Ten recommendations have also been made for all government entities to strengthen their “cyber security posture”. This includes making it mandatory for all Commonwealth entities to comply with the Australian Signals Directorate’s (ASD) Essential Eight cyber security strategies, join the Internet Gateway Reduction Program, and participate in the ASD’s annual cyber security survey.

The Committee also recommended both the Attorney-General’s Department and the ASD annually report the Commonwealth’s cyber security stance to the Parliament.

Committee Chair Senator Dean Smith said cybersecurity should be a top priority for all Government entities.

“Achieving compliance with the mandatory cyber mitigation strategies is one way entities improve their cyber resilience and mitigate cyber incidents, alongside good governance, and a strong culture of prioritising cybersecurity within the context of entity-wide strategic objectives,” he said.
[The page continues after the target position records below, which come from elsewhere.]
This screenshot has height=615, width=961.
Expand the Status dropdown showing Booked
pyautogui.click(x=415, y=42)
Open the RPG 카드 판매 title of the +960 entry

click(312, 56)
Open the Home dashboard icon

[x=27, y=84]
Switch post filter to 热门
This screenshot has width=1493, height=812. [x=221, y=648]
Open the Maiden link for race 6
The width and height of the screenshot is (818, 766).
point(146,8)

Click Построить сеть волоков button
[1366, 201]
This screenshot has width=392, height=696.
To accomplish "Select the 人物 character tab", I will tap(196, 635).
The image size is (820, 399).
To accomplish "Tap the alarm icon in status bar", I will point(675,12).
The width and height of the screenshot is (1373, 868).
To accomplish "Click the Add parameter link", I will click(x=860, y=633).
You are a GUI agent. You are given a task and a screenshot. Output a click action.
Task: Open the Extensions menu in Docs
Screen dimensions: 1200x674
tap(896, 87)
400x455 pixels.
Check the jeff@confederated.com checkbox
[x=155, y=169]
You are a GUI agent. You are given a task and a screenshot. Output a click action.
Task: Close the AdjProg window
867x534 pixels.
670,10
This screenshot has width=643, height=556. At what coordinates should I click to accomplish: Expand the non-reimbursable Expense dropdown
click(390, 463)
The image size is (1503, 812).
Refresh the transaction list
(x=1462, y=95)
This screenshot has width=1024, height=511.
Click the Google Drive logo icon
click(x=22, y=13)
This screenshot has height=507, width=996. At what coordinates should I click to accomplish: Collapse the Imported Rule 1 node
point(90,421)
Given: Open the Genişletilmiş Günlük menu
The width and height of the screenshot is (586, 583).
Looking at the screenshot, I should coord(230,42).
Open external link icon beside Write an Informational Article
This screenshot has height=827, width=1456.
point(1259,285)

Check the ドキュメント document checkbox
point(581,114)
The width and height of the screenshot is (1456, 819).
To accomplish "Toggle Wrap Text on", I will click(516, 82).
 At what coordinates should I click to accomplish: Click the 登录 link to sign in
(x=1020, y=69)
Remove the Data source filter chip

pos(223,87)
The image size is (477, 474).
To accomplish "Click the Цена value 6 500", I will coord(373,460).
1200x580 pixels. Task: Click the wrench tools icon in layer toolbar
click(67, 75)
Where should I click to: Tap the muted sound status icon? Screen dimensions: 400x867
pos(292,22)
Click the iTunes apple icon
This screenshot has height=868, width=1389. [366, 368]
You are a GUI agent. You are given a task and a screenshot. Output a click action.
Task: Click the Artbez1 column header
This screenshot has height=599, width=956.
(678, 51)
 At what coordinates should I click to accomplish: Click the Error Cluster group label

In addition, the report said that in 2015–16, only 65% of non-corporate Commonwealth entities reported compliance with the Top Four mitigation strategies, despite being the minimum requirement for entities.

The Opposition also has called on the Government to ensure its entities comply with mandated cyber security standards, saying government agencies must be the standard from which others in the community measure themselves.

Shadow Assistant Minister for Cyber Security and Defence, Gai Brodtmann, said that at a time when significant data breaches and cyber attacks are an almost daily occurrence, the revelation our own government agencies are failing to meet mandated standards should be ringing alarm bells for the Turnbull Government.

“These are government agencies that collect and store the information of Australians, protect our borders and run our national security operations.

"Ignoring these warnings means the Turnbull Government is putting this data at risk, with potentially significant consequences for Australians,” he said.